The influx of new technologies in higher education math has contributed to a new culture of data-driven instruction and decision-making. Solidus, in conjunction with Pearson, used human-centered research and design processes to discover which data is most important and how to display it to instructors. This project represents short- and long-term opportunities for Pearson to help define the new culture of data-driven education using innovative reporting tools.
The literature review covered general information on learning science and data visualization and specific studies regarding the data needs of students and instructors. We studied education, data collection systems, and ways data is being used in online learning tools and the classroom. Rather than stay within the confines of academic journals, we utilized many types of information sources to inform our research, including TED Talks, industry white papers, and news articles and analysis.
During our competitive analysis, we identified significant gaps in the reporting features of online learning system by investigating educational products from major publishers and startups. Additionally, we analyzed products from domains that rely heavily on reporting tools including games, fitness and health systems, analytics, and banking. We demonstrated the value in looking outside of education for inspiration to create the next great data visualization structure in educational systems.
In our field research, we used Contextual Inquiry (CI) to see how stakeholders—including instructors, students, and administrators—use online learning tools in the context of their work and the decisions they make. We also built empathy with those stakeholders by conducting intensive on-site interviews. Pearson serves institutions that vary in size, demographics, and technological resources, so we conducted interviews at several schools with people in different roles. In addition to talking to stakeholders who use Pearson products, we spoke to some who use competing products.
Like our research process, our design process started with a “go wide” and narrow philosophy. We used low-fidelity parallel prototypes to quickly develop multiple concepts that we tested with users.
After each round of testing, we consolidated our results and built new prototypes that used the most successful pieces of previous prototypes. As we settled on one concept, we moved into mid-fidelity prototyping to develop and test the interactions in our interface.
Finally, we built a high-fidelity, interactive prototype that included both a front-end data display and a small backend that used real sample classroom data. We employed an iterative process of building, testing, and evaluating to zero in on pertinent instructor needs and a clear visualization structure. We employed design research methods such as card sorting, think aloud, personas, and parallel prototyping to develop the concepts, visualizations, and content for the prototype.
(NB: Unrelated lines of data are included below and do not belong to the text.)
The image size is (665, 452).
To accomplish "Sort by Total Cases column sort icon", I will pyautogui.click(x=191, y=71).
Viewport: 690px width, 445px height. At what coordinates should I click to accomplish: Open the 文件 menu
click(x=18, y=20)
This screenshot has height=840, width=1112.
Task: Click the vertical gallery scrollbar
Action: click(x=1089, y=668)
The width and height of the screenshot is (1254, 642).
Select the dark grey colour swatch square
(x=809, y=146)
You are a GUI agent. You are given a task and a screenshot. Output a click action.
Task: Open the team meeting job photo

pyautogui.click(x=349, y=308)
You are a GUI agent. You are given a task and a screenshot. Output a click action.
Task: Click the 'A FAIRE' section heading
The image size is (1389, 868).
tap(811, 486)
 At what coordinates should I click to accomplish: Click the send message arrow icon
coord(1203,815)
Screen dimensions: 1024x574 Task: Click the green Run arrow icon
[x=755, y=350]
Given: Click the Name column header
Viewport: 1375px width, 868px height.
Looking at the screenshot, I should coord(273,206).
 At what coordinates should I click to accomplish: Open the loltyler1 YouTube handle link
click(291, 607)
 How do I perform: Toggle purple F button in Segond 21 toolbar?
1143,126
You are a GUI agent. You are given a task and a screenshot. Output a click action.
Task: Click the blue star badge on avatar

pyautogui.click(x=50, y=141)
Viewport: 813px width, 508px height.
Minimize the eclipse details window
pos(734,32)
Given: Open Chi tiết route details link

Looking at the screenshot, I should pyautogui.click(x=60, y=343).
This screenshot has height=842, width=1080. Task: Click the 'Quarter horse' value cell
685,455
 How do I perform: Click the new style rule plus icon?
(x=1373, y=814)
Stephanie E. Butler came to Carnegie Mellon to study Human-Computer Interaction after a career in book publishing in New York City. As an editor, Stephanie covered topics as varied as freshman composition, contemporary linguistics, and Boston’s best ice cream in books, blogs, and apps. Her work in education led her to HCI. Stephanie has a bachelor’s degree in English from Harvard University. She once appeared on CNN to discuss tourism in Tokyo.
Paul Mandel joined the Human-Computer Interaction Institute after working as a robotics engineer, a front- end web developer and an intellectual property litigation consultant. While working in robotics, Paul became fascinated by how humans interact with robots, leading him to become interested in how humans interact with technology in general. Before CMU, Paul studied at the Franklin W. Olin College of Engineering and teaches swing dancing.
Auldyn Matthews came to the Human-Computer Interaction Institute after recently graduating from Ohio University studying Mathematics, Psychology, and Spanish. Her passion for games, technology, and education lead her to pursue a Master’s Degree in HCI at Carnegie Mellon. She loves creating elaborate Halloween costumes and her favorite number is φ.
KeVon Ticer comes to the MHCI program directly after finishing his undergraduate studies in Computer Science at Howard University. He is interested in designing and developing interfaces that will make it easier to learn complex things. He also is a big fan of casual dancing and a HUGE fan of ice cream.
Nina Xu is an Accelerated Master’s student at Carnegie Mellon University. She is completing her undergraduate studies in Information Systems and Human-Computer Interaction. Nina is interested in pursuing interaction design and front-end development. In her free time, she enjoys learning about music technology and production.